As the quality of athletics increases through better coaching, an increase in programs and facilities, and widespread access to online content, there has been an increased demand for sport-specific training to assist athletic growth. At this point, there’s no question as to the benefits of supplementary training and it’s importance in reaching the next level. There is some debate however, about what constitutes proper training for a given sport.

Look at it as a spectrum ranging from very general to hyper specific. Before moving forward, it should be noted that there is a tremendous difference between sports performance training and fitness training, whether general or specific.

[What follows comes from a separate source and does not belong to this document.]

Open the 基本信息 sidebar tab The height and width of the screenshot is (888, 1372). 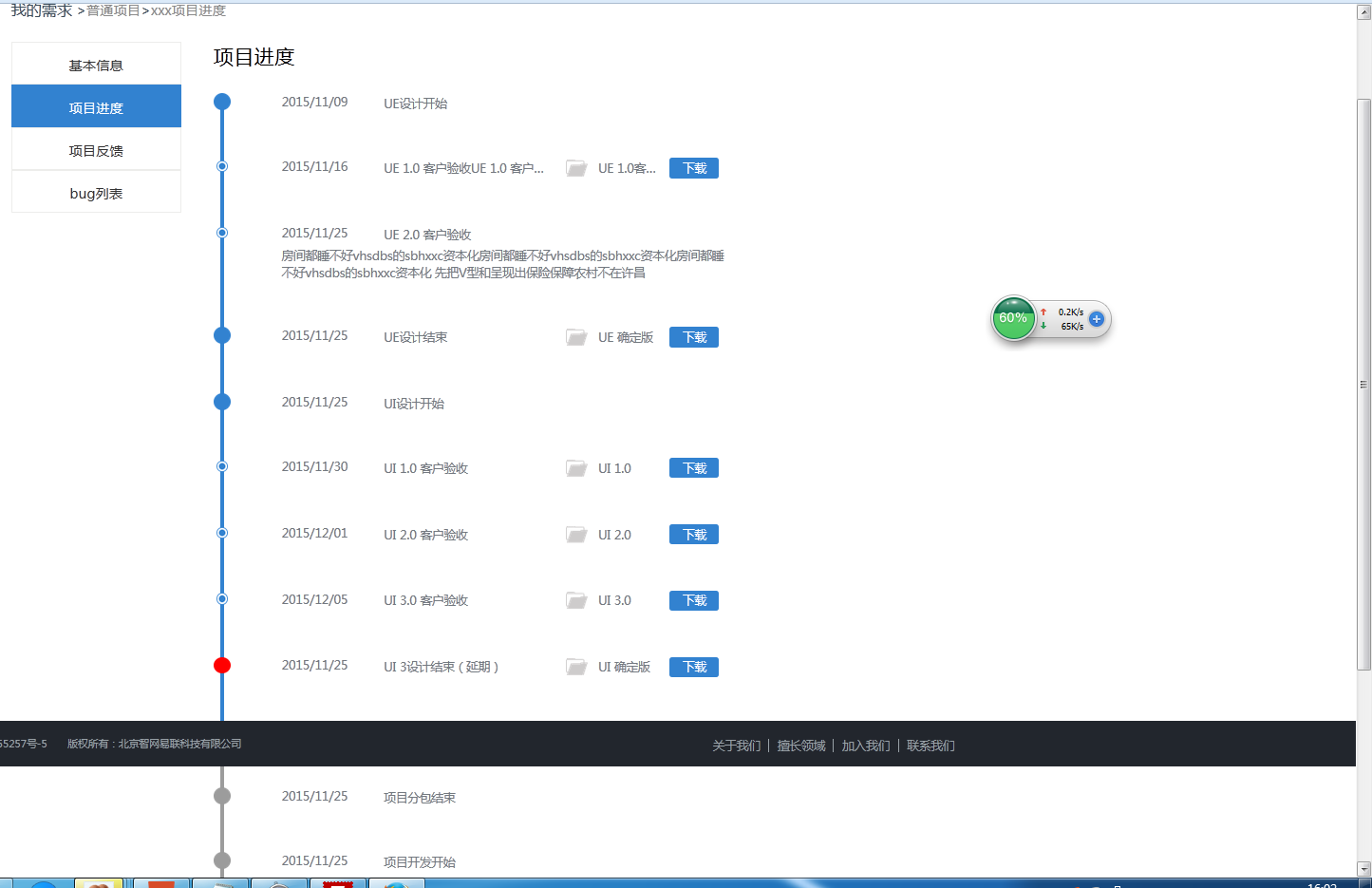pos(96,66)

Nothing against the physical and health benefits of fitness training, but it helps to focus the lens a bit when discussing specificity vs. generality. To clean it up a little further and simplify the topic, we’re going to set injury prevention and multi-sport athletes aside. We are simply looking at this topic through the lens of sports performance enhancement for the single-sport athlete.

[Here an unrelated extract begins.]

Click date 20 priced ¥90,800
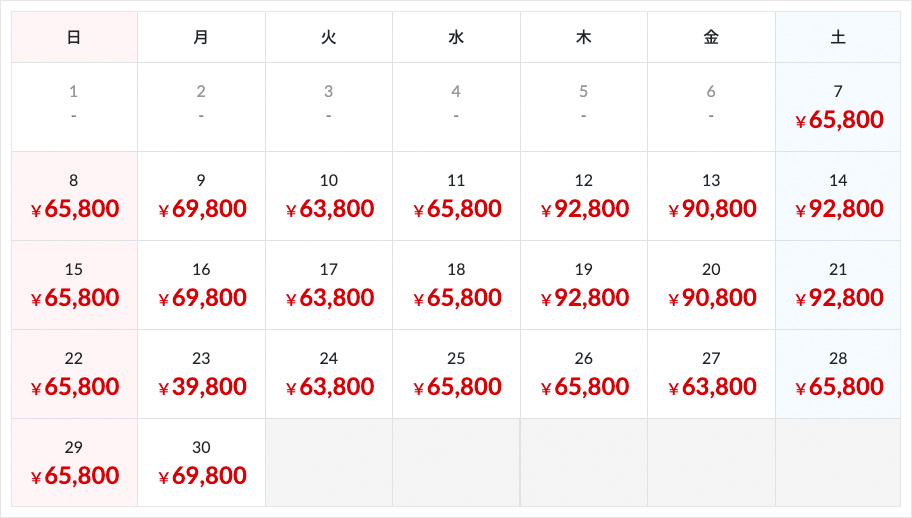The width and height of the screenshot is (912, 518). coord(711,285)
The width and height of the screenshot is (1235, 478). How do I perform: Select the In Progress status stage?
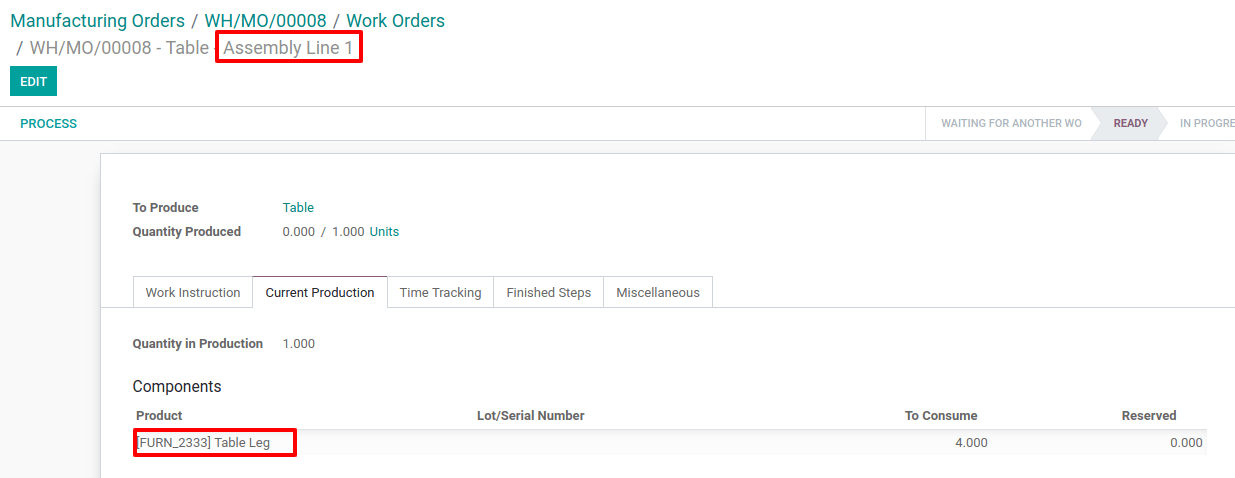[1206, 124]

On one end of the spectrum, you have general conditioning. This includes cross-training and other similar styles of training. On the other end of the spectrum, you have hyper-specific training. This would include forms of training replicating exact movement patterns found in a particular sport. On the surface, each sounds pretty great in their own right. People often associate HIIT (high intensity interval training) and exhaustive workouts with conditioning. Being able to mimic movements used on a daily basis certainly sounds like it can help as well. While it’s great to look at the sexy stuff like exercise selection, sets, reps, etc, let’s take a step back for a second and look at it from the ground up… rather than top down.

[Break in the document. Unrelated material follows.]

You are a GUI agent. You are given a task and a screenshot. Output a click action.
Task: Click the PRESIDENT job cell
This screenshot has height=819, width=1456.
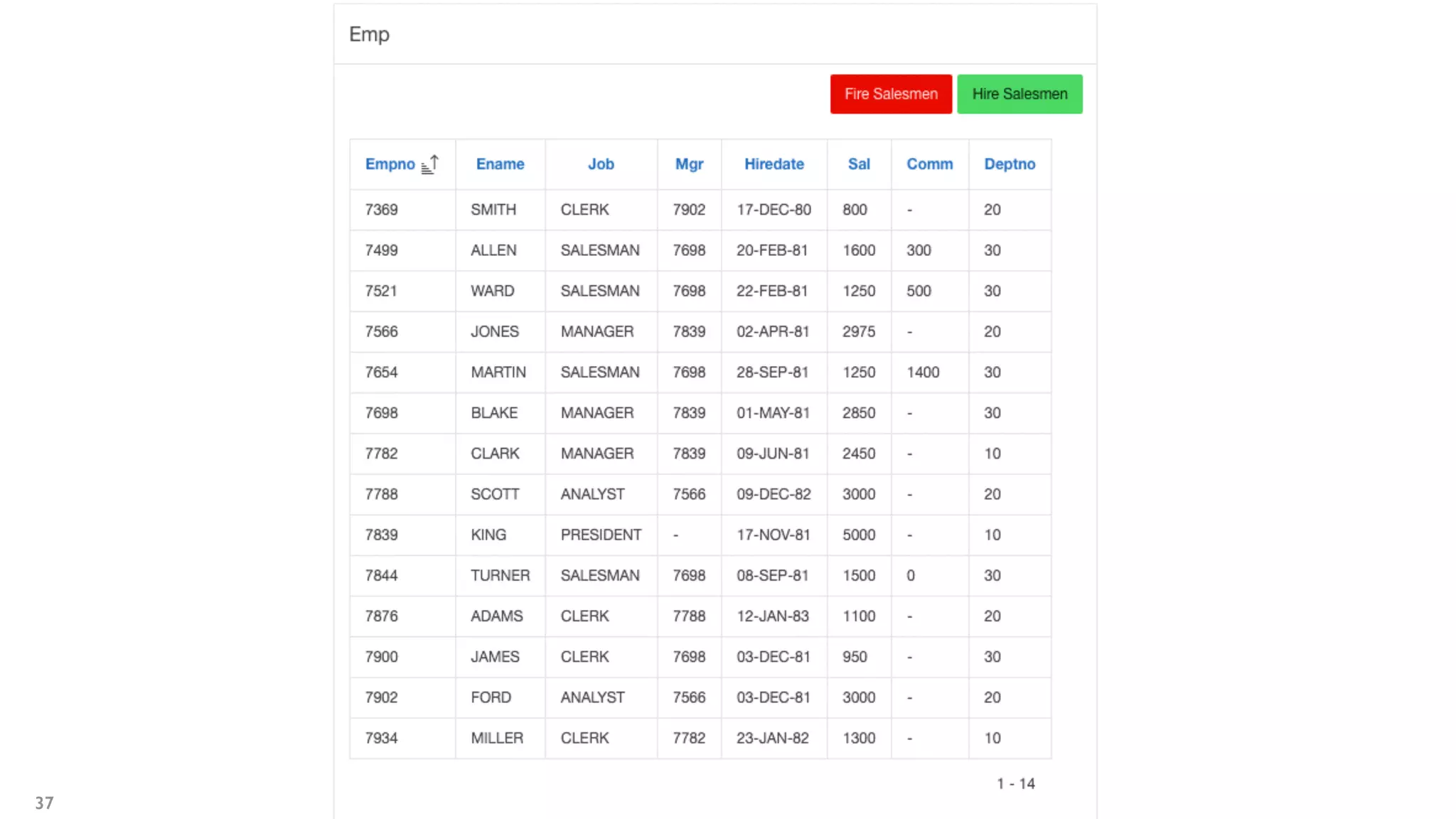[x=601, y=535]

The first thing that should probably be done if you’re a coach designing a training program is to go back to some basic physics and conduct a general needs analysis. Does participation and success in the sport require acceleration, power, force production, or speed? Honestly, the answer is going to be yes to all of them for most sports but some of them are more important than the others depending on the sport and the position. It helps to rank them in order of importance when you’re conducting your needs analysis. Certain sports are more aerobic in nature, requiring longer, slower bouts of movement, while in others, plays might last only 4 seconds.

It also helps to think about the athletic demands of the position. How much distance does the athlete have to cover? How fast does he/she have to cover it? Is it a contact sport where strength will play a role. There is a pretty stark difference in demands between a football wide receiver and a soccer goalie.

Once you have finished conducting your needs analysis, it’s time for the coach to go into his/her library of exercises and select some exercises and drills that best mimic the movement patterns exhibited by that position. Sets and reps should be programmed based on the position being programmed for. For example, if you’re an athlete that needs high level of force and power production, like an offensive lineman, you’ll need to perform fewer repetitions of each exercise in order to move as much weight as possible. In other words, the training should reflect the demands of the position.

So why then does almost every athletic program teach Olympic lifting? In short, because the movement pattern exhibited during the performance of a clean or snatch translate well to running, sprinting, and skating ability. Specificity doesn’t necessarily mean that another position or sport doesn’t need the same exercise. Some exercises and drills transcend sport and have a high crossover effect. However, there are variations of each exercise or drill that might be more appropriate for particular athletes based on their sport, position, body composition, height, etc.

Some training programs will seem a little generalized because of the crossover exercises such as the Olympic lifts. Generalization might also be apparent in Freshman programs, where a desired level of strength and technical proficiency will need to be achieved before moving onto more difficult progressions and phases.While this will assist in the growth of the athlete, it will not improve in-game performance at a high rate all on it’s own after the end of the learning phase. Specificity is often achieved with the use of highly specific movement patterns. The drawback to these is that they are usually performed unilaterally and/or in slightly unstable environments. It is difficult to recruit motor units to increase power and force production using these types of exercises. If you’re not doing both, you’re doing yourself a disservice.

The answer probably lies somewhere in between both ends of the spectrum. For all of the cool pieces of training equipment that have come out in the last few decades, there’s a reason we still use barbells, plates, and dumbbells. Most sports require some amount of strength and power and those characteristics seem to be best developed in the stable environment provided by the squat rack, platform, and bench. So the takeaway here: train too generally, and miss out on the peak performance`opportunities from more position-specific training. Train too specifically, and miss out on high levels of strength and power. Always train with your primary sport in mind.